I’m still not quite sure who the intended audience of this book is, but it’s definitely not me. The intro chapter discusses the example of Twitter’s fan-out writes and how they balanced typical users with celebrities who have millions of followers. Because of that intro, I expected a series of architecture patterns and case studies from running systems at scale. What follows was nothing like that.
The book suffers greatly from being overly academic and abstract. It tries to achieve both breadth and depth. Much of the tone felt like an encyclopedia of data-related technologies. The author namedrops dozens of technologies, many of them outside mainstream use. The low-level database chapter was insufferably detailed. I would’ve stopped reading there but it was a tech book club pick at work and I felt compelled to finish it.

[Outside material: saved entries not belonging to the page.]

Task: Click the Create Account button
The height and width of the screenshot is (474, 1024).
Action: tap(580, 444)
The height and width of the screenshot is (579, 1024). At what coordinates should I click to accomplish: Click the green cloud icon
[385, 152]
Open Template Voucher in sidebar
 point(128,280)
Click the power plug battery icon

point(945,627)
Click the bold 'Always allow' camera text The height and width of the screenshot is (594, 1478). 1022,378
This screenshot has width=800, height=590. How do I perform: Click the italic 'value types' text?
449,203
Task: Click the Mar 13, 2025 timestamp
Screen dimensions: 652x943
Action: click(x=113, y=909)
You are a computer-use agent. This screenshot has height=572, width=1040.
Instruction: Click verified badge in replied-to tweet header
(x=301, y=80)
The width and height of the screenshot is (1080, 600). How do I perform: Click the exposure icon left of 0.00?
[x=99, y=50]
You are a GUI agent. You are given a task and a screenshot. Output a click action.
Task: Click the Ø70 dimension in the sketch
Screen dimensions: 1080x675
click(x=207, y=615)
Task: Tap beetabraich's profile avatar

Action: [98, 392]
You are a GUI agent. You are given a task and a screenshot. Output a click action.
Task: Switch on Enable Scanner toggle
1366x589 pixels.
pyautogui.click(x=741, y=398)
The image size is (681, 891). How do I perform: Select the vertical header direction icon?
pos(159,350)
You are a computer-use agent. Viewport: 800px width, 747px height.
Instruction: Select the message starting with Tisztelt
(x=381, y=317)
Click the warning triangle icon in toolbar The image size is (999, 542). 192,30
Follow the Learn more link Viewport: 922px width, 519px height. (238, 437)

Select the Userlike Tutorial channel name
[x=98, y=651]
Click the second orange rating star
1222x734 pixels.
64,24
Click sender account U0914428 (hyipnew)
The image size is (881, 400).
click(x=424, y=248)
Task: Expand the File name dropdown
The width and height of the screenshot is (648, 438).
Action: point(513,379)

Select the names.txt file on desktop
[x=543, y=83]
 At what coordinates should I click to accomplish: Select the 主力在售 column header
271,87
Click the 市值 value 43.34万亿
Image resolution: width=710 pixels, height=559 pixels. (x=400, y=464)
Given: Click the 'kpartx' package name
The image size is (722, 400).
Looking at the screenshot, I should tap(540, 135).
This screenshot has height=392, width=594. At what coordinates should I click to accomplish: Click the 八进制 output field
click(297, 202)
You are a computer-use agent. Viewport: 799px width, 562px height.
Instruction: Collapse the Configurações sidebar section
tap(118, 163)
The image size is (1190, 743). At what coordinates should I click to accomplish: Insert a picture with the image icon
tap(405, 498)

Does this author know a lot about data tech? Definitely. Did I learn things from this book? Sure. Do I have a stronger understanding of issues related to data? I think so. Will I approach data problems differently in the future? Possibly. Did I come away with strong endorsement of some application architecture(s) to consider when building my next system? Not really.
I feel like most of that must be available in better forms elsewhere. If not, someone please write some more books.
Like you'd expect of a technical book with such a broad scope, there are sections that most readers in the target audience will probably find either too foundational or too esoteric to justify writing about at this kind of length, but still - at its best, I shudder to think of the time wasted groping in the dark for an ad hoc understanding of concepts it explains holistically in just a few unfussy, lucid pages and a diagram or two.
Definitely a book I see myself reaching for as a reference or memory jogger for years to come.
(5.0) excellent summary/foundation/recommendations for distributed systems development, covers a lot of the use cases for data-intensive (vs compute-intensive) apps/services. I recommend to anyone doing service development.
Recommendations are well-reasoned, citations are helpful and are leading me to do a lot more reading.
Thank you for finding and sharing this one, @Chet. I think this will be a book we assign as a primer for working at Goodreads going forward. At least some of the (later) chapters.
The perception of this depends on how much do you know already.
If you know a lot about serialization: JSON, Avro, Google Protocol Buffers, MessagePack, you name it; db data structures: WAL, B+Tree, LSM, you name it; distributed systems: consensus (Paxos, Raft), messaging (at-least-once, at-most, idempotence), partitioning, you won't gain a lot.
If you read tens of whitepapers, read _internals_ books, you won't gain a lot.
If you run Jepsen tests on your own product, you won't gain a lot.
But if you didn't or you're just starting the journey into a modern world of applications, then this is a really important book to read.
At the beginning of reading this, I vacillated between a three-star and a four-star rating. The book is organised into three parts. The first part is about data storage on a single machine. Whenever it would cover material I already knew, I'd be mildly bored. Whenever it covered material that was unfamiliar to me, I found the explanations lucid and fascinating. I venture that I would have been as pleased with the topics I already knew about, had I not already known about them.
In part II, the book expands into explaining how distributed data storage works. Most of this part outlines all the problems with distributed data, and it does a good job of it. Once it reaches possible solutions to the problems (in chapter 9), it becomes vague. I've no lack of trust in the author's knowledge of the topic, but I found the descriptions unhelpful. Perhaps it's just not that easy to explain consensus algorithms in an understandable manner. The book basically lost me there.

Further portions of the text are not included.